Она подпрыгнула, хлопнув в ладоши, и обняла старого поэта.
— Какие у тебя еще клятвы? — спросила она, они пошли дальше.
— Не использовать никогда свою старую технику, — сказал Гуан. — И никогда не убивать.
— Хм, — Кира подпрыгивала рядом с Гуаном, потирая подбородок, как делал поэт, когда думал, хотя у нее не было бороды, чтобы чесать ее. Ей нравилось копировать людей. — Из-за этой клятвы ты не можешь использовать технику?
Гуан покачал головой.
— Даже если бы я хотел, я не стал бы. А я не хочу. Та старая техника принесла только боль и смерть. Лучше ее забыть.
Кира повернулась к Янмей.
— Ты можешь дать такую же клятву?
Янмей улыбнулась.
— Все не так просто, Кира. Клятвы — серьезное дело. В них нужно верить сердцем и душой. Кровавый Танцор…
Гуан зарычал.
— Прости, — сказала Янмей. — Клятвы Гуана показывают его желание измениться. Они уникальны для него, потому что он в них верит.
Кира нахмурилась, сжала кулаки.
— Но твоя техника убивает тебя. Почему бы тебе не поверить в такую клятву, если она может спасти твою жизнь?
Янмей молчала какое-то время. Харуто быстро понял, что она говорила, обдумав все. Она во всем действовала размеренно.
— Моя техника вредит мне, да, — сказала она сухо. — Но я должна платить эту цену, — она споткнулась в снегу и удержалась на ногах с помощью нагинаты. — Правда в том, Кира, что Гуан и я делали то, что нельзя простить. Мы искупаем грехи по-своему. Он — воздержанием, клятвами быть лучше, запечатав ту часть себя, которая принесла такой вред. Я — страдая за свои поступки. Боль, причиненная моей техникой, постоянное напоминание о том, что я сделала. Постоянное напоминание, что нужно быть лучше.
— Мне тоже нужно искупить грехи? — спросила Кира. — Я причиняла людям боль. Когда я была в зеркале, я была ёкаем. Я…
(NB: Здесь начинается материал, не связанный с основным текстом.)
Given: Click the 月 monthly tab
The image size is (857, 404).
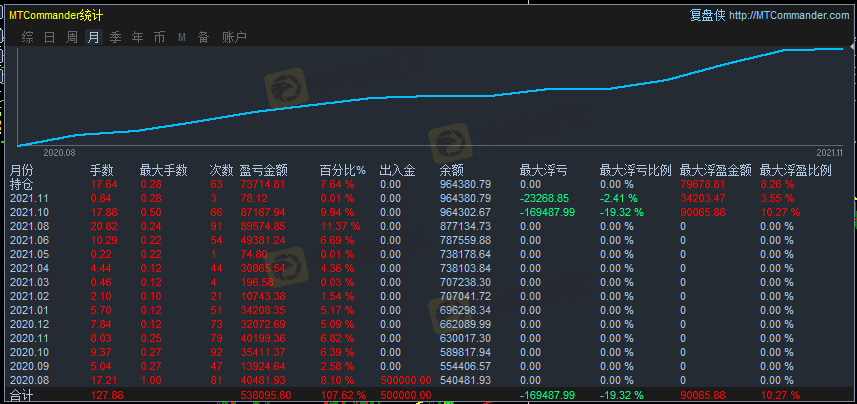Looking at the screenshot, I should click(94, 37).
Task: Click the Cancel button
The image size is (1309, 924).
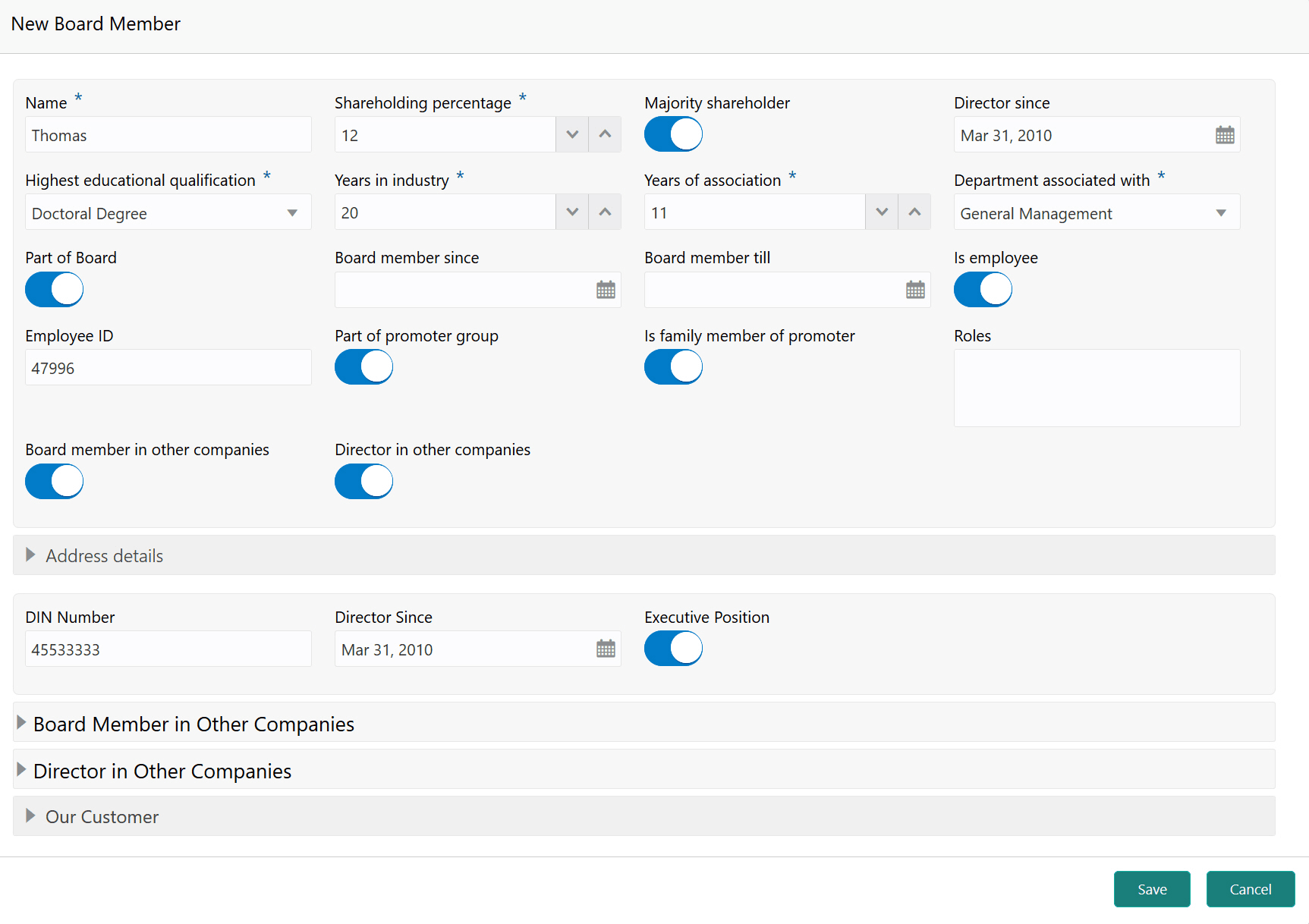Action: pyautogui.click(x=1251, y=889)
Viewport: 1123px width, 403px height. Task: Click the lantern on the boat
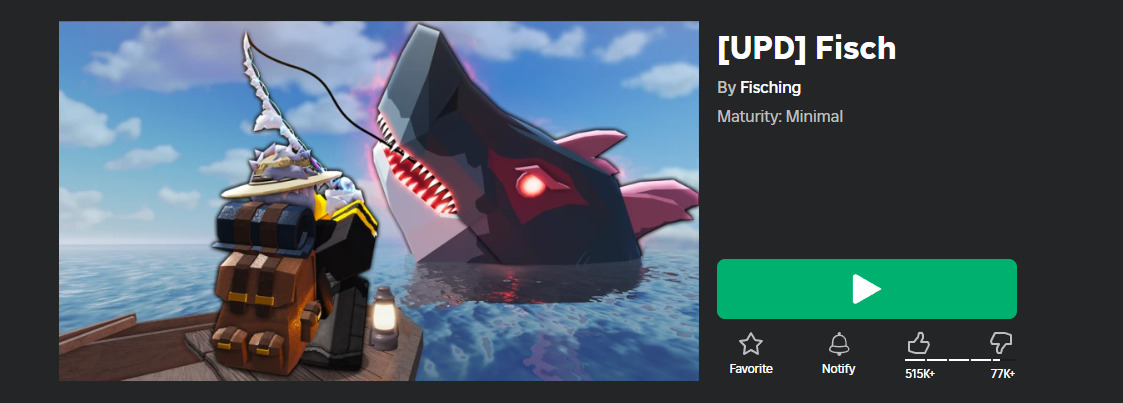[x=385, y=318]
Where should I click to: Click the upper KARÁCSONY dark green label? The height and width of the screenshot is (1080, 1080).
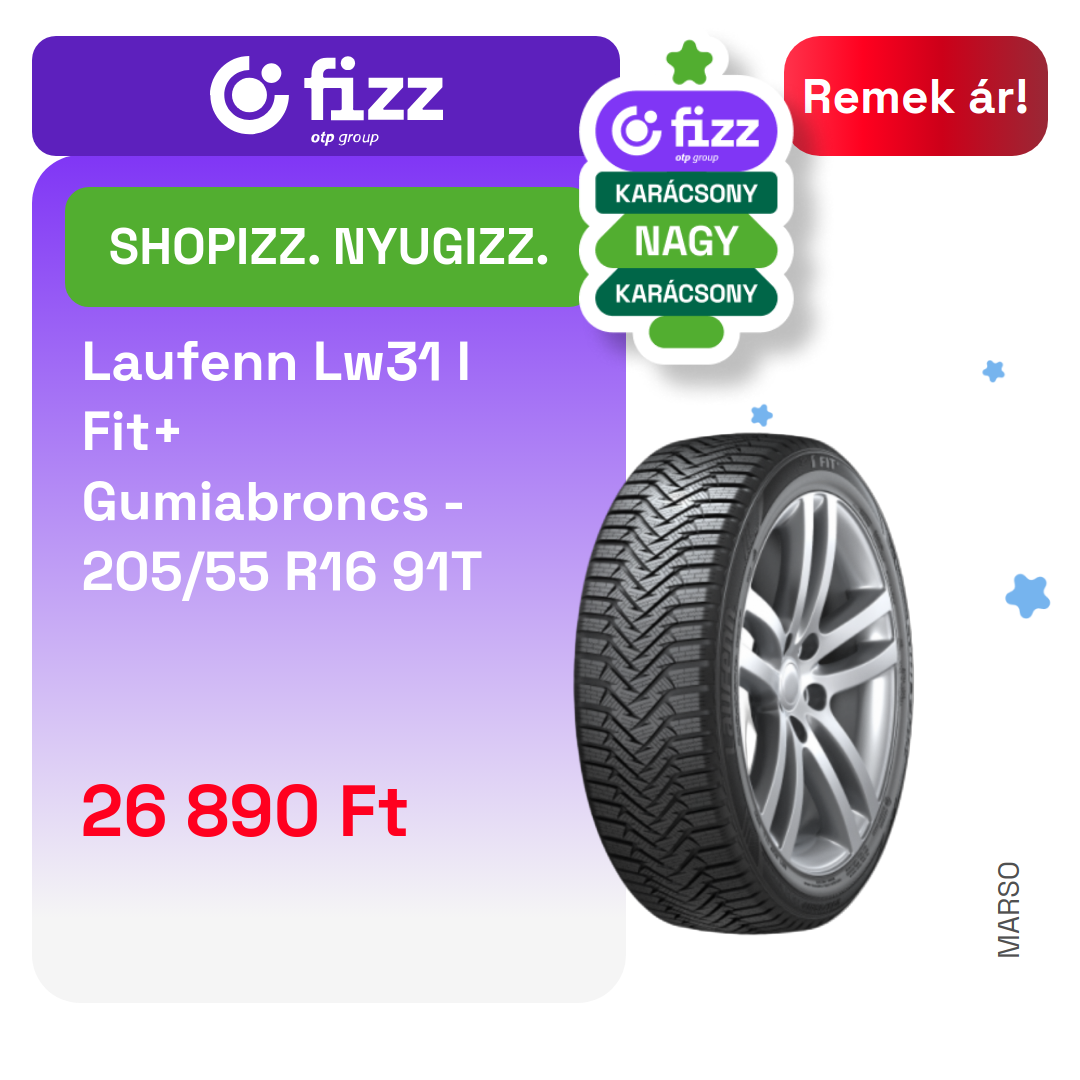686,194
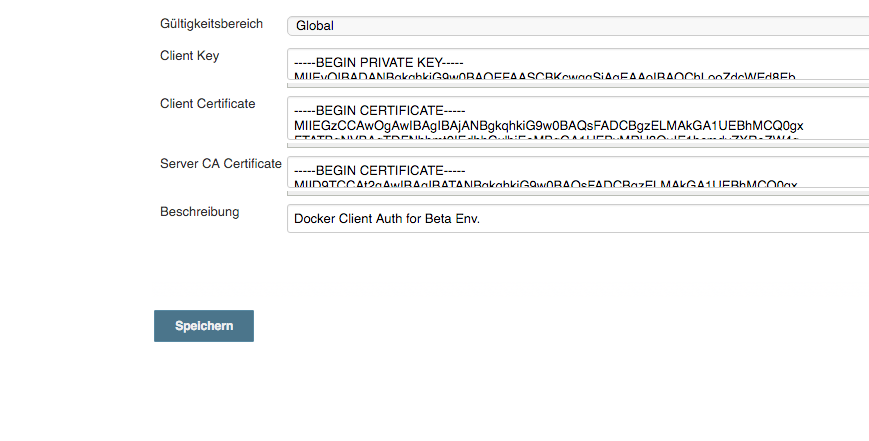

— Нет! — рявкнула Янмей. — Кира, ты была ужасным ёкаем. Я знаю это, потому что ты была все еще ёкаем, когда я нашла тебя. Если бы ты убила кого-то, пока была в зеркале, ты уже была бы свободна. Но ты была заточена. Ты только напугала несколько человек. Я тебя выпустила. Я убила, чтобы выпустить тебя. Тебе нечего искупать.
— Но ты могла бы перестать постоянно пугать меня отражениями, — сказал Гуан, но старый поэт улыбался.
Кира вздохнула.
— Быть хорошей так сложно.
Харуто рассмеялся.
— И не говори.
* * *
Гушон был нынче больше, чем сто лет назад, но остальное был таким, как помнил Харуто. Так что людей было много, как в борделе, и пахло так же неприятно. Дым висел в воздухе, резко контрастировал с чистым и свежим воздухом Небесной Лощины. Огонь горел, дым развевался. Куда ни смотрел Харуто, катились телеги с камнем и углем, мужчины в пыли плелись за ними. Он гадал, как глубоко теперь тянулись туннели в постоянном поиске угля.